An in vivo brain tumor model was established in ICMT knock-down transgenic mice whereby subventricular zone cells of neonates were transfected with oncogenic plasmids and a transposase to generate a tumor, recapitulating de novo glial oncogenesis. A Kaplan-Meier analysis was performed for mice treated with CCNU chemotherapy grouped according to ICMT expression levels from low to high by genotype (hypomorphic, heteromorphic, or wildtype). Procarbazine, carmustine, vincristine (PCV) and radiosensitivity assays were performed in vitro in cells with and without ICMT inhibition.

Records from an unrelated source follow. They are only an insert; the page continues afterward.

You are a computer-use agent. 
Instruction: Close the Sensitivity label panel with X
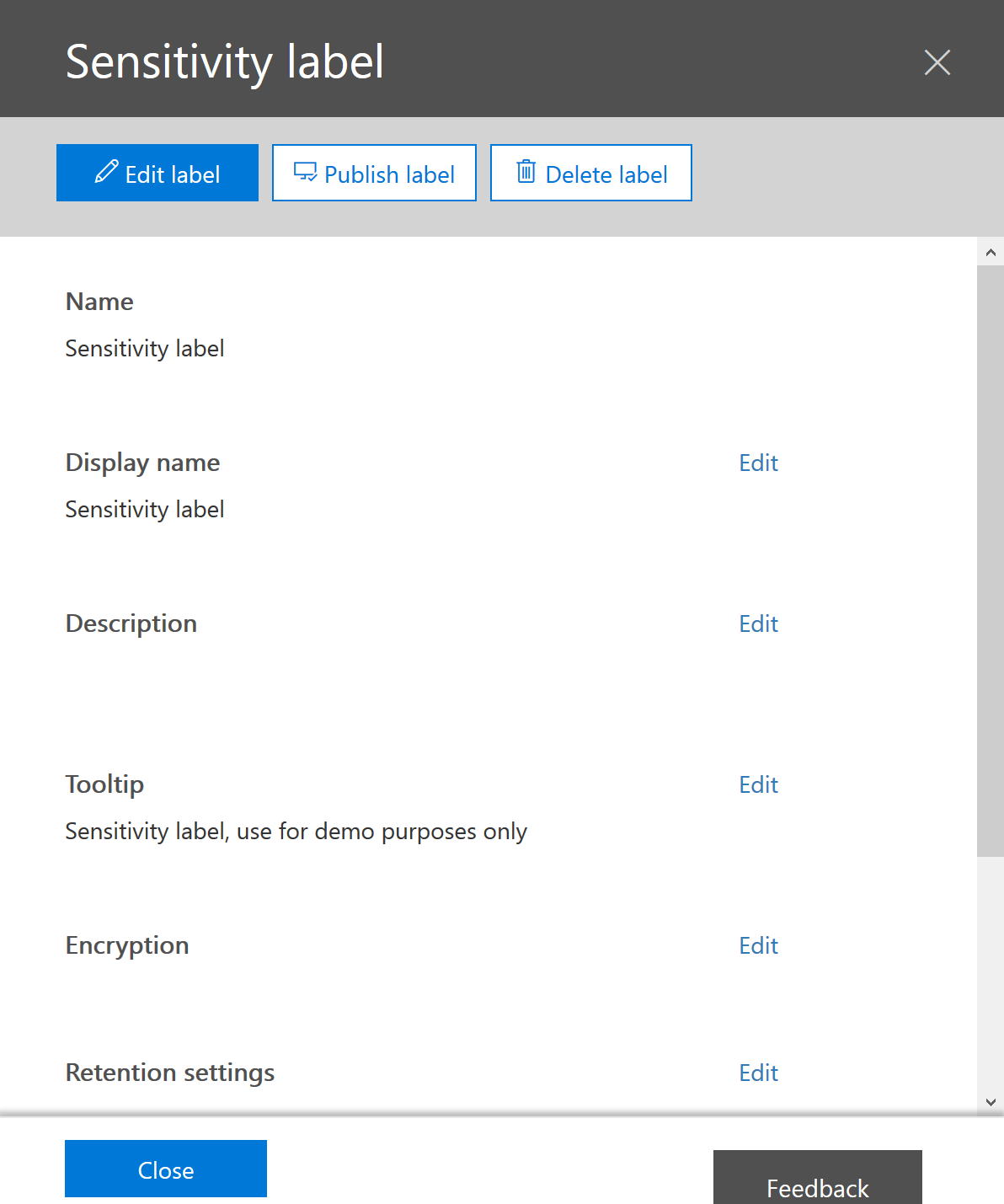(x=937, y=62)
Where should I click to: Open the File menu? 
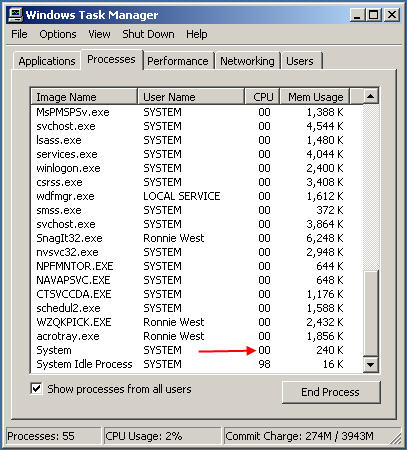(x=19, y=34)
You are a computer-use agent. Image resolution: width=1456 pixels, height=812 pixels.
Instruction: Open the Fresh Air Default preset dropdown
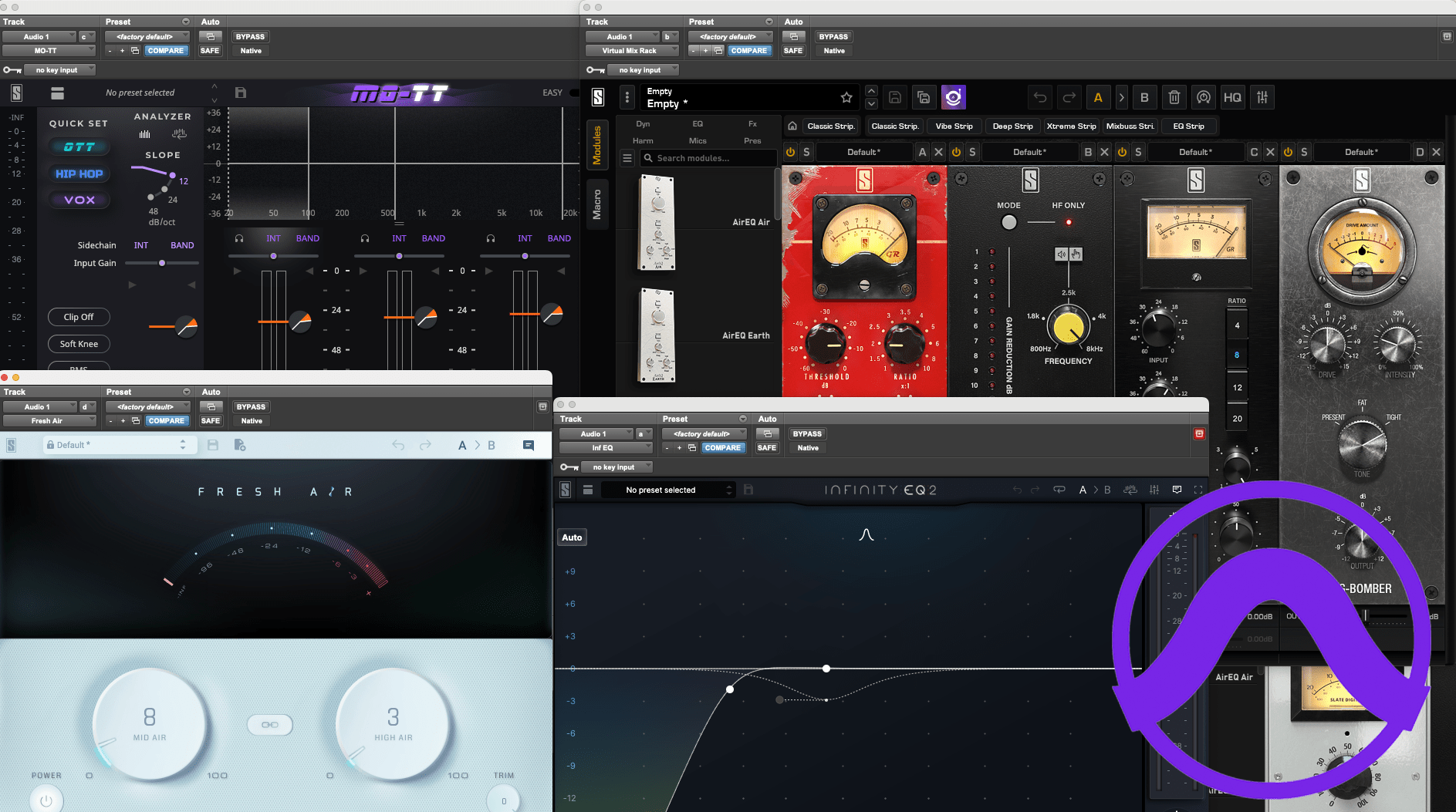pos(120,445)
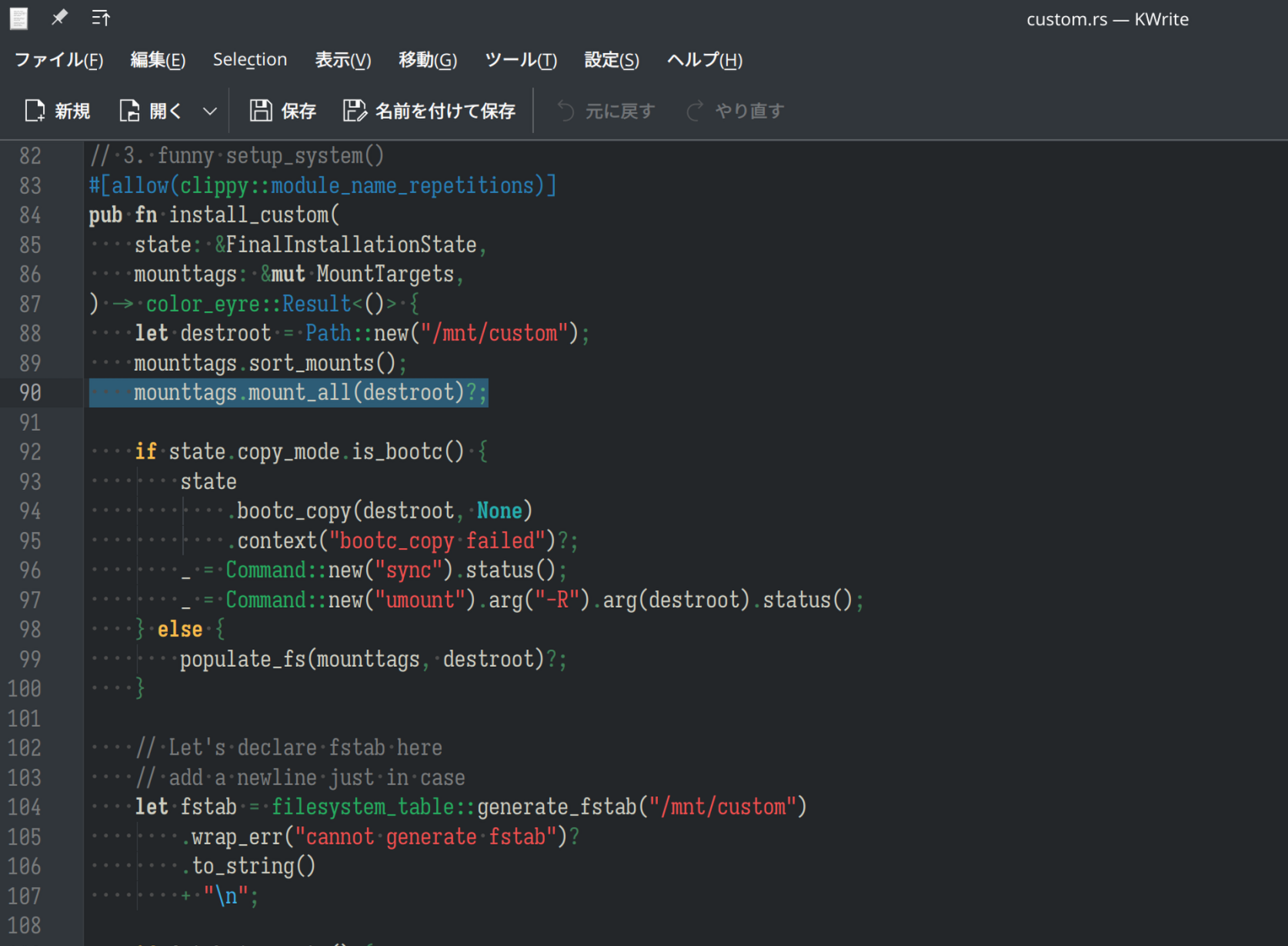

The impact on lamin A function was characterized by immunofluorescence.
There was a significant difference in the median survival of CCNU-treated transgenic mice by ICMT genotype. Hypomorphic mice had the longest median survival (91±29 days,n=9) compared to heteromorphs (78±19,n=14) and wildtype (72±44,n=16). In vitro, cells with ICMT inhibited demonstrated increased sensitivity to PCV and radiation. Lamin A immunofluorescence revealed disrupted nuclear membranes in ICMT-inhibited cells, suggesting potential increased sensitivity to DNA damaging agents.
The 1p/19q co-deletion that is a characteristic of oligodendroglioma may be related to its unique treatment sensitivity. Preliminary in vivo and in vitro data implicate ICMT as a gene on chromosome 1p that may play an important role. Further characterization of the involved molecular mechanisms may lead to novel therapeutic strategies that exploit associated vulnerabilities in oligodendroglioma and other glial neoplasms.